Choosing an enterprise cloud platform is a lot like choosing between living in an apartment building or a single-family house. Apartment living can offer conveniences and cost-savings on a month-by-month basis. Your rent pays the landlord to handle all ongoing maintenance and renovation projects — everything from fixing a leaky faucet to installing a new central A/C system. But there are restrictions that prevent you from making customizations. And a fire that breaks out in a single apartment may threaten the safety of the entire building. You have more control and autonomy with a house. You have very similar choices to consider when evaluating cloud computing services.
The first public cloud computing services that went live in the late 1990s were built on a legacy construct called a multi-tenant architecture. Their database systems were originally designed for making airline reservations, tracking customer service requests, and running financial systems. These database systems feature centralized compute, storage, and networking that served all customers. As their numbers of users grew, the multi-tenant architecture made it easy for the services to accommodate the rapid user growth.

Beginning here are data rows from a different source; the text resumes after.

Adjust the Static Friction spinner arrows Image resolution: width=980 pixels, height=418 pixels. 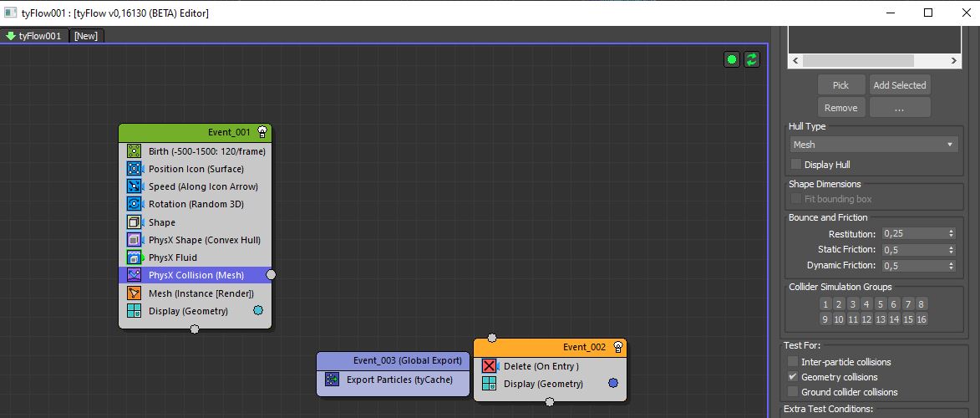coord(952,250)
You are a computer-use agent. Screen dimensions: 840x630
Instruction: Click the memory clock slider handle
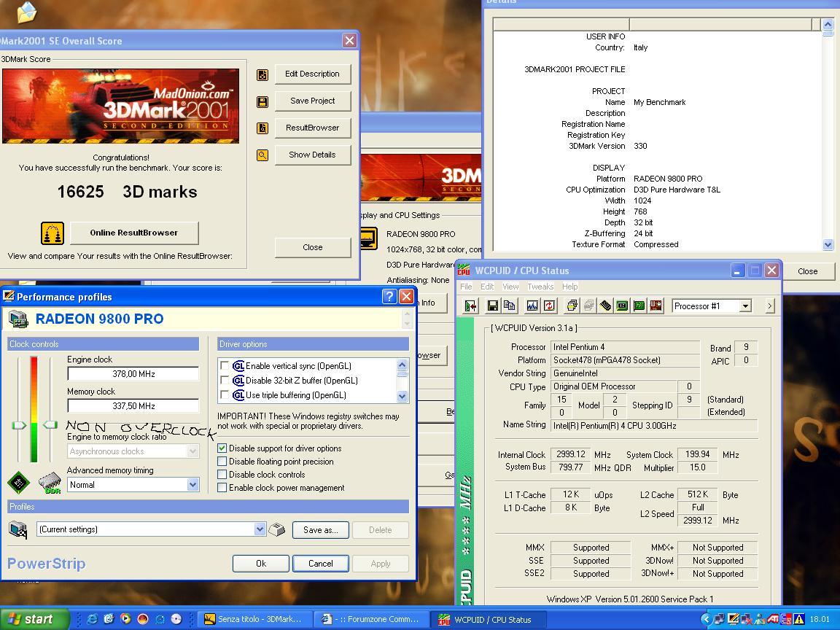click(x=50, y=424)
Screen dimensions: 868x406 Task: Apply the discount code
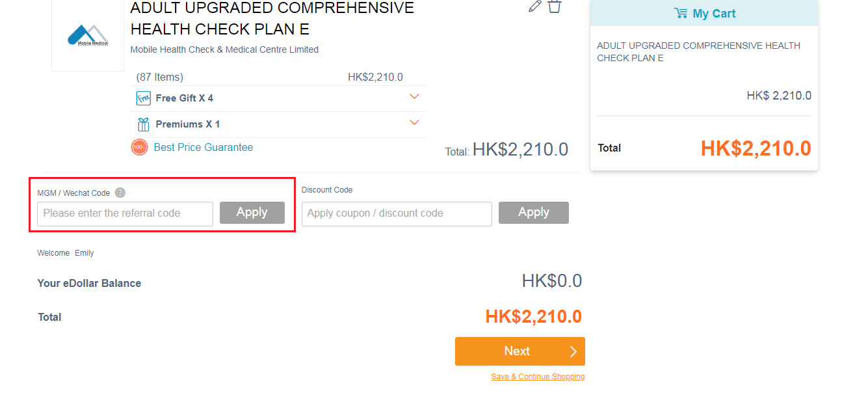(x=533, y=212)
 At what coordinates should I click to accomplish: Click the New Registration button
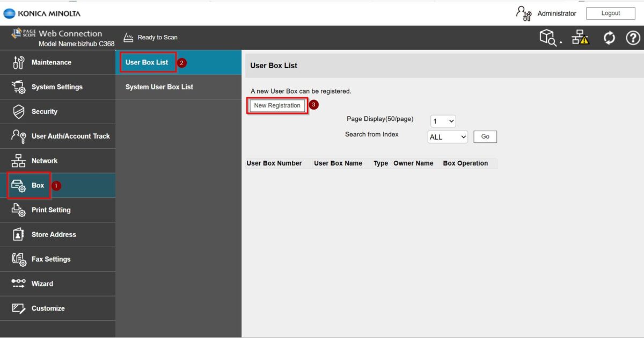click(277, 105)

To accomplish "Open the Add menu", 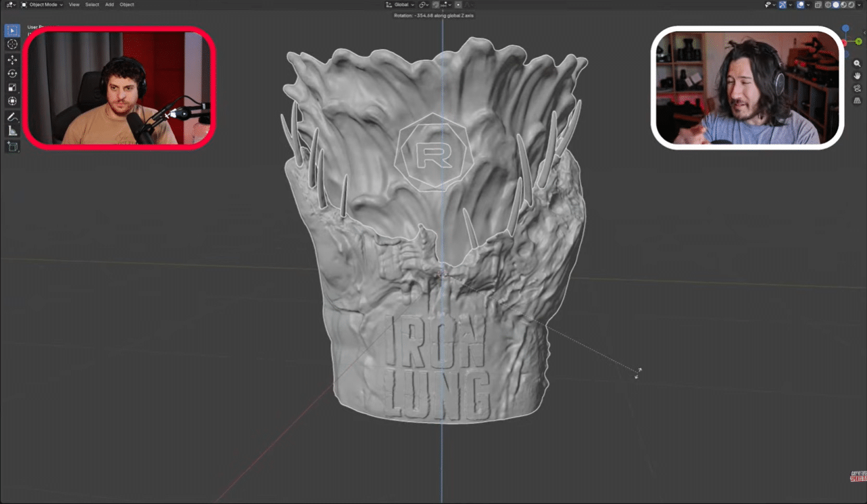I will tap(109, 5).
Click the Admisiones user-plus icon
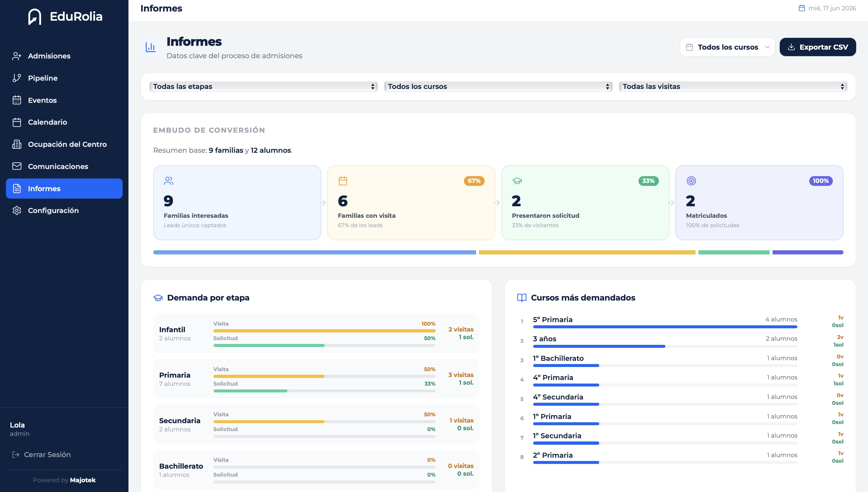 (x=17, y=56)
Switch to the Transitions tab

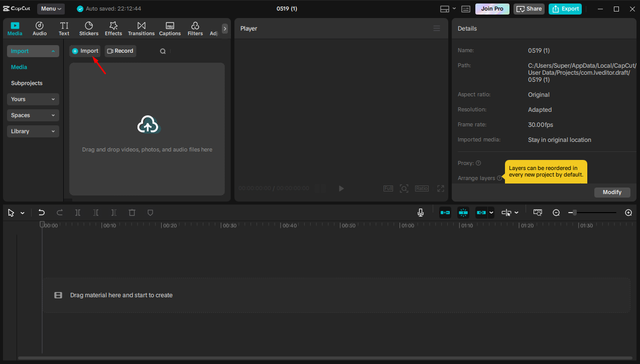(x=141, y=28)
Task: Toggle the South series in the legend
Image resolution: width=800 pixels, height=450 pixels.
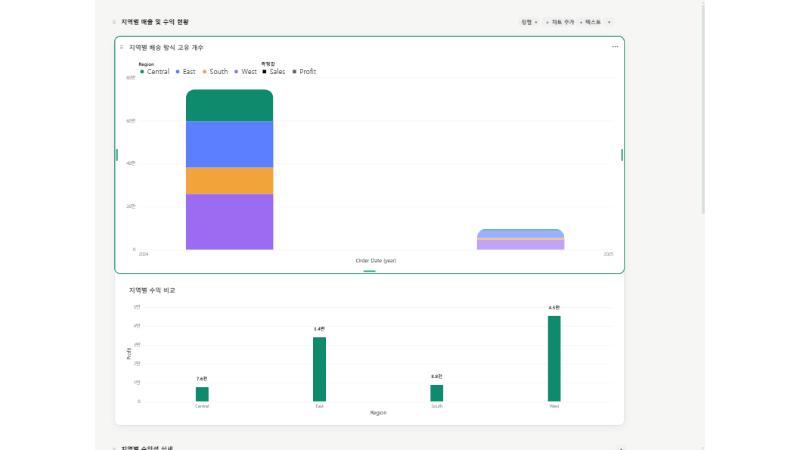Action: click(215, 71)
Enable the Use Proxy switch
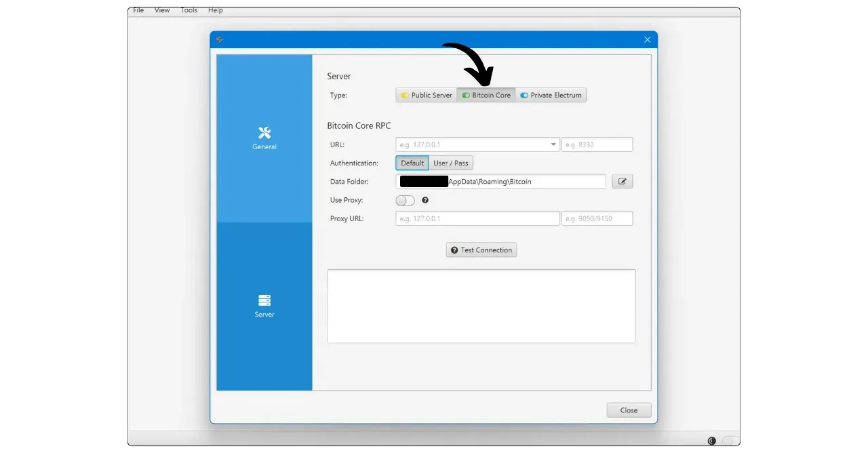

All customers are forced to share the same software and infrastructure. That presents three major drawbacks:Data co-mingling: Your data is in the same database as everyone else, so you rely on software for separation and isolation. This has major implications for government, healthcare, and financial regulations. Further, a security breach to the cloud provider could expose your data along with everyone else co-mingled on the same multi-tenant environment. Excessive maintenance leads to excessive downtime: Multi-tenant architectures rely on large and complex databases that require hardware and software maintenance on a regular basis, resulting in availability issues for customers. Departmental applications in use by a single group, such as the sales or marketing teams, can tolerate weekly downtime after normal business hours or on the weekend. But that’s becoming unacceptable for users who need enterprise applications to be operational as close to 24/7/365 as possible. One customer’s issue is everyone’s issue: Any action that affects the multi-tenant database affects all shared customers. When software or hardware issues are found on a multi-tenant database, it may cause an outage for all customers, and an upgrade of the multi-tenant database upgrades all customers. Your availability and upgrades are tied to all other customers that share your multi-tenancy. Entire organizations do not want to tolerate this shared approach on applications that are critical to their success. They need software and hardware issues isolated and resolved quickly, and upgrades that meet their own schedules.
With its inherent data isolation and multiple availability issues, multi-tenancy is a legacy cloud computing architecture that cannot stand the test of time.
The multi-instance cloud architecture is not built on large centralized database software and infrastructure. Instead, it allocates a unique database to each customer. This prevents data co-mingling, simplifies maintenance, and makes delivering upgrades and resolving issues much easier because it can be done on a one-on-one basis. It also provides safeguards against hardware failures and other unexpected outages that a multi-tenant system cannot.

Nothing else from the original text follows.